Start of Block
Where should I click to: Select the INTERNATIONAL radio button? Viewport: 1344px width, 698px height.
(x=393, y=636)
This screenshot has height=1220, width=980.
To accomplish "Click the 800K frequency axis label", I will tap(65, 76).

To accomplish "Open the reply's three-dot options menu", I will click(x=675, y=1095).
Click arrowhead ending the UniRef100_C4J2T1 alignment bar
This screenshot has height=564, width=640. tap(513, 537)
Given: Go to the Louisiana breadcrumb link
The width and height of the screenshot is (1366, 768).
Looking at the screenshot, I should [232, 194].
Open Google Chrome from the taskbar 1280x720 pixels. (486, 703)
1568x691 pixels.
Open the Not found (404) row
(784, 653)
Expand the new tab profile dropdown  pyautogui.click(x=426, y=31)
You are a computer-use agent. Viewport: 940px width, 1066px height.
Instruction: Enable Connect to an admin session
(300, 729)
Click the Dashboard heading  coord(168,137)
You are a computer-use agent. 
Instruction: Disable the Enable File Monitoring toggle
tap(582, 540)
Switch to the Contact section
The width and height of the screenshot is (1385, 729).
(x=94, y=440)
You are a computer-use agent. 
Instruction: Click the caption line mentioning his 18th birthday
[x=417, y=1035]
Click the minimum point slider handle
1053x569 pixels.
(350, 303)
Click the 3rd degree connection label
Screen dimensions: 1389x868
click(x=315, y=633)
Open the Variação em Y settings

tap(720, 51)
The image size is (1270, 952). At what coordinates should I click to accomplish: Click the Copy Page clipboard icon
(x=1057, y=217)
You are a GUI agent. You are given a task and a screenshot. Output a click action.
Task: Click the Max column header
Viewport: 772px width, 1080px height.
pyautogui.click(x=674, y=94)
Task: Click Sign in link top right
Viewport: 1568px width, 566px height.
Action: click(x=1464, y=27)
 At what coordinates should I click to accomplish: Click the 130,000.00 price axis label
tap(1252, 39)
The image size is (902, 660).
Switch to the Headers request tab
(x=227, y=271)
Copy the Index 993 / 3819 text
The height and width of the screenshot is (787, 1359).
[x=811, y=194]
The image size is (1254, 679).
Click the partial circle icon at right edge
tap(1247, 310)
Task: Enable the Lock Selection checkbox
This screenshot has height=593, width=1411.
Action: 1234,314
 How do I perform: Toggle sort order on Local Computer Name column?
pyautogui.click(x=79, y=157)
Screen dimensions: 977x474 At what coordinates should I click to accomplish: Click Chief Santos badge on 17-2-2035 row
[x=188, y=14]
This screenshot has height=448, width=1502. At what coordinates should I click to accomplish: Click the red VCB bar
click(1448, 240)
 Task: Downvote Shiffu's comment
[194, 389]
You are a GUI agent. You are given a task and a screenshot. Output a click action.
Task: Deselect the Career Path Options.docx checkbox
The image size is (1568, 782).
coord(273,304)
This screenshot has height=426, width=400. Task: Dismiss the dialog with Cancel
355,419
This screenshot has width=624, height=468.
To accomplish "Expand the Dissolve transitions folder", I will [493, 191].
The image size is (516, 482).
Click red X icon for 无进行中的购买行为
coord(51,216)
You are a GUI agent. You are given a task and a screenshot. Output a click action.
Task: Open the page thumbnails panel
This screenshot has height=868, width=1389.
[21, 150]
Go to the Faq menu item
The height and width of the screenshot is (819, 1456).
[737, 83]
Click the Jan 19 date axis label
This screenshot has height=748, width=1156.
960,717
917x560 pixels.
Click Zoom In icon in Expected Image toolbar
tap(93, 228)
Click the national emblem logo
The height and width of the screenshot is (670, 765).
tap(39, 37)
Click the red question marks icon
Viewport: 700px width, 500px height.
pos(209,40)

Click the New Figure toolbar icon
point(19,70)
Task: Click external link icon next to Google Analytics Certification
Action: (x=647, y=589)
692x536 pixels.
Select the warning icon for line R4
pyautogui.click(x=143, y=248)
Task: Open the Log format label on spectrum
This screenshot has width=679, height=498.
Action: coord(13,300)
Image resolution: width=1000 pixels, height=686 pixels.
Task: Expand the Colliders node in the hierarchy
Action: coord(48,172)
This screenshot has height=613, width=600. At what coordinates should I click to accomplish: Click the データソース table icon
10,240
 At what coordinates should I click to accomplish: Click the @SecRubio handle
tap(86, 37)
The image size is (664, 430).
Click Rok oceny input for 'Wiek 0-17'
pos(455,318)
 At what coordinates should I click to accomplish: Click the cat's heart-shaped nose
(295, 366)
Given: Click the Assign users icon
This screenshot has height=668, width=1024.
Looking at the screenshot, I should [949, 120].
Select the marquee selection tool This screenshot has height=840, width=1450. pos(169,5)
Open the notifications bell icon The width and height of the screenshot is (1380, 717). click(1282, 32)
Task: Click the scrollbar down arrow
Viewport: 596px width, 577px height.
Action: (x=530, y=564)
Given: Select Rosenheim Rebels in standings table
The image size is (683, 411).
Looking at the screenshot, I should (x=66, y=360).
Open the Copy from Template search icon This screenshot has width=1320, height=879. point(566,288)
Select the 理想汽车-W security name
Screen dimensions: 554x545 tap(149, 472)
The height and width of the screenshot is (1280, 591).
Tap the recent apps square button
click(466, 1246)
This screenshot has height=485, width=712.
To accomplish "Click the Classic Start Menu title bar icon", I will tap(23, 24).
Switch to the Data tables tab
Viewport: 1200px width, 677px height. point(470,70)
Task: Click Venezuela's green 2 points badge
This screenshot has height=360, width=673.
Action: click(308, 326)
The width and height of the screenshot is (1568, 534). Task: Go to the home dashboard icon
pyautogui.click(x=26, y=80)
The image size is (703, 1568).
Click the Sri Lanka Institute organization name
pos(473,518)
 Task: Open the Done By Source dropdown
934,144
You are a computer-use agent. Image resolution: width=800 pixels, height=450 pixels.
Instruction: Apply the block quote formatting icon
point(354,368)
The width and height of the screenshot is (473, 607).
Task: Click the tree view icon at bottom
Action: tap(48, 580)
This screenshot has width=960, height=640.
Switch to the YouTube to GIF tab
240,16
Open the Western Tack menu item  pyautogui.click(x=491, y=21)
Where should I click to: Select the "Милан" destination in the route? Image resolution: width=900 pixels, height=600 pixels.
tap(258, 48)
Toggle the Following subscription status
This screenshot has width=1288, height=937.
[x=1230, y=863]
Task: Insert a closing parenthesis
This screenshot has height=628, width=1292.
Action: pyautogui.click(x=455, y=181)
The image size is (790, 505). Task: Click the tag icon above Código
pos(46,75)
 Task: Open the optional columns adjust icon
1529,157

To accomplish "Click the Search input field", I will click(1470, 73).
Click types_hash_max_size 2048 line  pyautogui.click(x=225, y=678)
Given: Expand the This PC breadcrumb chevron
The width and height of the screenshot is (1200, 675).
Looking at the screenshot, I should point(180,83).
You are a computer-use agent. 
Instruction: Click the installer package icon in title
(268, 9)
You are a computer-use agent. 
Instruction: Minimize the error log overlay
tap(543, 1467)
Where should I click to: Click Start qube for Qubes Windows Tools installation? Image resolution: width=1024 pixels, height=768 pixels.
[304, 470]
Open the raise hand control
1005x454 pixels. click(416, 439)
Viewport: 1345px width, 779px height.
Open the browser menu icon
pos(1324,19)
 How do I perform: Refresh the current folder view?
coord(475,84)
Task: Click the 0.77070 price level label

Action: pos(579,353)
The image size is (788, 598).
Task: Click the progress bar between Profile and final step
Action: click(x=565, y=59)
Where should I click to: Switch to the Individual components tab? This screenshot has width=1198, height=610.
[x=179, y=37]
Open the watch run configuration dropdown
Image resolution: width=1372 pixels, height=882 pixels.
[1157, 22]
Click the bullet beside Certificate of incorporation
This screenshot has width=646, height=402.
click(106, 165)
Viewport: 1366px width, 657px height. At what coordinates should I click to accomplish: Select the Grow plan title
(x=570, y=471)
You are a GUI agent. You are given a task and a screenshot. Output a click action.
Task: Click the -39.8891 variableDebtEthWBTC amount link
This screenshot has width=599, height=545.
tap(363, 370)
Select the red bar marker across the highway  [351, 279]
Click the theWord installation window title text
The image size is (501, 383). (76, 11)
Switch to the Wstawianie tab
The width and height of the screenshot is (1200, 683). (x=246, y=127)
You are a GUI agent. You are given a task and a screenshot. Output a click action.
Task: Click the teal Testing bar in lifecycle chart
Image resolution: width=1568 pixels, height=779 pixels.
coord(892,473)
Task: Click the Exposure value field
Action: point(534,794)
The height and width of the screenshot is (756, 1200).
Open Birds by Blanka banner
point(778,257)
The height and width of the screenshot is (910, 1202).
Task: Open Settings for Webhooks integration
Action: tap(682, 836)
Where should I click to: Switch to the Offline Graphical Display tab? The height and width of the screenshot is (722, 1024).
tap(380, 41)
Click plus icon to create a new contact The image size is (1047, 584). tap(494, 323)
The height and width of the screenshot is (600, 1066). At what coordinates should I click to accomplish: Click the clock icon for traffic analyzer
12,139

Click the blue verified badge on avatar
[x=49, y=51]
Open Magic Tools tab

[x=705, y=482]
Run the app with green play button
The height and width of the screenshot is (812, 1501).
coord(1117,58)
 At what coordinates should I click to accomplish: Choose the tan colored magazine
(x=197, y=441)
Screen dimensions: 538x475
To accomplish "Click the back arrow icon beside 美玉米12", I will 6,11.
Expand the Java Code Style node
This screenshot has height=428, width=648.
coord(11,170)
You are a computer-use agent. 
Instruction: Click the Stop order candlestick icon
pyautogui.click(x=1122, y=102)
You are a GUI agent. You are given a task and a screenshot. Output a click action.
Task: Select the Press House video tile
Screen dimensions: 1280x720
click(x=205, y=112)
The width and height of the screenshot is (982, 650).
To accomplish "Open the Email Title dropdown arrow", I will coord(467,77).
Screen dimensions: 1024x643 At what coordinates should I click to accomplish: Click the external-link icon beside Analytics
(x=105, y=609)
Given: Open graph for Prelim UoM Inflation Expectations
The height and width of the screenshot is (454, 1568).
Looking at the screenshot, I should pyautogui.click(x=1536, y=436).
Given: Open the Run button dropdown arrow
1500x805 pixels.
End of Block
- _EXERCISE_
Tally the lines in this data that hold the word "breadcrumb" and state only the count.

- _RESULT_
2